_Aim of the exercise_
Please transcribe the data exactly, with nothing left out.
*** Opening of Information given ***
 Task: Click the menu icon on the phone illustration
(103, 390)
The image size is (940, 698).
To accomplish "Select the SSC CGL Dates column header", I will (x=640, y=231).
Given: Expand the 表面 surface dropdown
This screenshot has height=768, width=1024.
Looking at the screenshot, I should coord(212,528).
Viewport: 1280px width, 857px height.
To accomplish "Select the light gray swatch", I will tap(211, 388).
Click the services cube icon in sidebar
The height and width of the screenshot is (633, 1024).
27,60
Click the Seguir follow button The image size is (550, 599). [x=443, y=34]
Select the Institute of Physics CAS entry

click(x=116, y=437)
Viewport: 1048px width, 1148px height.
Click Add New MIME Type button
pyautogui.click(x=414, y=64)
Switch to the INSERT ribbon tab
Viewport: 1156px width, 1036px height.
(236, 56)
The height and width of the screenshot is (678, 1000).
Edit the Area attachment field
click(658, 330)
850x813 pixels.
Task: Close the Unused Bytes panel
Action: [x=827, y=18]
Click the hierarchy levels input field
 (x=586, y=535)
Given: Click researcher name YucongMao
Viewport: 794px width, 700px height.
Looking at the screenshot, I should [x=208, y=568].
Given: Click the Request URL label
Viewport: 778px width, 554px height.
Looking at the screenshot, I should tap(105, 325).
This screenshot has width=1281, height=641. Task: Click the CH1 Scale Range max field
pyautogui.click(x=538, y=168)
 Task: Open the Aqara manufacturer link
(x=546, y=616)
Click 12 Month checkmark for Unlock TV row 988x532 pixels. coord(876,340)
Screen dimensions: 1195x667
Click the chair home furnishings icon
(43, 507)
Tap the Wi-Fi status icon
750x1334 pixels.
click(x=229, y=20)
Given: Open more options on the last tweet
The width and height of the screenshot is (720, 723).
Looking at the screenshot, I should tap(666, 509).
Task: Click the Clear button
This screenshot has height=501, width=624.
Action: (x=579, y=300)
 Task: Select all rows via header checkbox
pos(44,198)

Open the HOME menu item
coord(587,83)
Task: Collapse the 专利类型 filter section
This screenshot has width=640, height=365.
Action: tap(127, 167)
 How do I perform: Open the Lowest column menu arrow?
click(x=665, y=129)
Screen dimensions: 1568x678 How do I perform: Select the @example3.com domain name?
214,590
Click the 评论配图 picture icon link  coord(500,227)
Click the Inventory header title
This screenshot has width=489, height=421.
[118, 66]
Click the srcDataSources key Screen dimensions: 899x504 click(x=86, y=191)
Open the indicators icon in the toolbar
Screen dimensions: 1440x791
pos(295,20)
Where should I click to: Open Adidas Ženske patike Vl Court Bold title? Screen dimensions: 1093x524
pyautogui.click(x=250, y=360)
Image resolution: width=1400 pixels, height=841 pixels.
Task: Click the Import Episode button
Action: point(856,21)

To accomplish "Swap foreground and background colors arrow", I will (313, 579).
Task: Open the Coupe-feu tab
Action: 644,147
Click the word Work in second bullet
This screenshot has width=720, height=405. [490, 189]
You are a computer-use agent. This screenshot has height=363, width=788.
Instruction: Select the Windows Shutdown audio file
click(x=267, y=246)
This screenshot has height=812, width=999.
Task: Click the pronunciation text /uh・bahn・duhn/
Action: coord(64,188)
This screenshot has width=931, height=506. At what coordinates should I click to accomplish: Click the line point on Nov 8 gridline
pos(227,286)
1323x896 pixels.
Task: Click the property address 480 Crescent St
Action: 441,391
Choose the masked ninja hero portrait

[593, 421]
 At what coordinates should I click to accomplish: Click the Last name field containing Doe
*** Close of Information given ***
_Response to the exercise_
 Task: Click the menu icon on the phone illustration
(103, 390)
The image size is (940, 698).
To accomplish "Select the SSC CGL Dates column header", I will (x=640, y=231).
Given: Expand the 表面 surface dropdown
This screenshot has height=768, width=1024.
Looking at the screenshot, I should coord(212,528).
Viewport: 1280px width, 857px height.
To accomplish "Select the light gray swatch", I will tap(211, 388).
Click the services cube icon in sidebar
The height and width of the screenshot is (633, 1024).
27,60
Click the Seguir follow button The image size is (550, 599). [x=443, y=34]
Select the Institute of Physics CAS entry

click(x=116, y=437)
Viewport: 1048px width, 1148px height.
Click Add New MIME Type button
pyautogui.click(x=414, y=64)
Switch to the INSERT ribbon tab
Viewport: 1156px width, 1036px height.
(236, 56)
The height and width of the screenshot is (678, 1000).
Edit the Area attachment field
click(658, 330)
850x813 pixels.
Task: Close the Unused Bytes panel
Action: [x=827, y=18]
Click the hierarchy levels input field
 (x=586, y=535)
Given: Click researcher name YucongMao
Viewport: 794px width, 700px height.
Looking at the screenshot, I should [x=208, y=568].
Given: Click the Request URL label
Viewport: 778px width, 554px height.
Looking at the screenshot, I should tap(105, 325).
This screenshot has width=1281, height=641. Task: Click the CH1 Scale Range max field
pyautogui.click(x=538, y=168)
 Task: Open the Aqara manufacturer link
(x=546, y=616)
Click 12 Month checkmark for Unlock TV row 988x532 pixels. coord(876,340)
Screen dimensions: 1195x667
Click the chair home furnishings icon
(43, 507)
Tap the Wi-Fi status icon
750x1334 pixels.
click(x=229, y=20)
Given: Open more options on the last tweet
The width and height of the screenshot is (720, 723).
Looking at the screenshot, I should tap(666, 509).
Task: Click the Clear button
This screenshot has height=501, width=624.
Action: (x=579, y=300)
 Task: Select all rows via header checkbox
pos(44,198)

Open the HOME menu item
coord(587,83)
Task: Collapse the 专利类型 filter section
This screenshot has width=640, height=365.
Action: tap(127, 167)
 How do I perform: Open the Lowest column menu arrow?
click(x=665, y=129)
Screen dimensions: 1568x678 How do I perform: Select the @example3.com domain name?
214,590
Click the 评论配图 picture icon link  coord(500,227)
Click the Inventory header title
This screenshot has width=489, height=421.
[118, 66]
Click the srcDataSources key Screen dimensions: 899x504 click(x=86, y=191)
Open the indicators icon in the toolbar
Screen dimensions: 1440x791
pos(295,20)
Where should I click to: Open Adidas Ženske patike Vl Court Bold title? Screen dimensions: 1093x524
pyautogui.click(x=250, y=360)
Image resolution: width=1400 pixels, height=841 pixels.
Task: Click the Import Episode button
Action: point(856,21)

To accomplish "Swap foreground and background colors arrow", I will (313, 579).
Task: Open the Coupe-feu tab
Action: 644,147
Click the word Work in second bullet
This screenshot has width=720, height=405. [490, 189]
You are a computer-use agent. This screenshot has height=363, width=788.
Instruction: Select the Windows Shutdown audio file
click(x=267, y=246)
This screenshot has height=812, width=999.
Task: Click the pronunciation text /uh・bahn・duhn/
Action: coord(64,188)
This screenshot has width=931, height=506. At what coordinates should I click to accomplish: Click the line point on Nov 8 gridline
pos(227,286)
1323x896 pixels.
Task: Click the property address 480 Crescent St
Action: 441,391
Choose the masked ninja hero portrait

[593, 421]
 At what coordinates should I click to accomplish: Click the Last name field containing Doe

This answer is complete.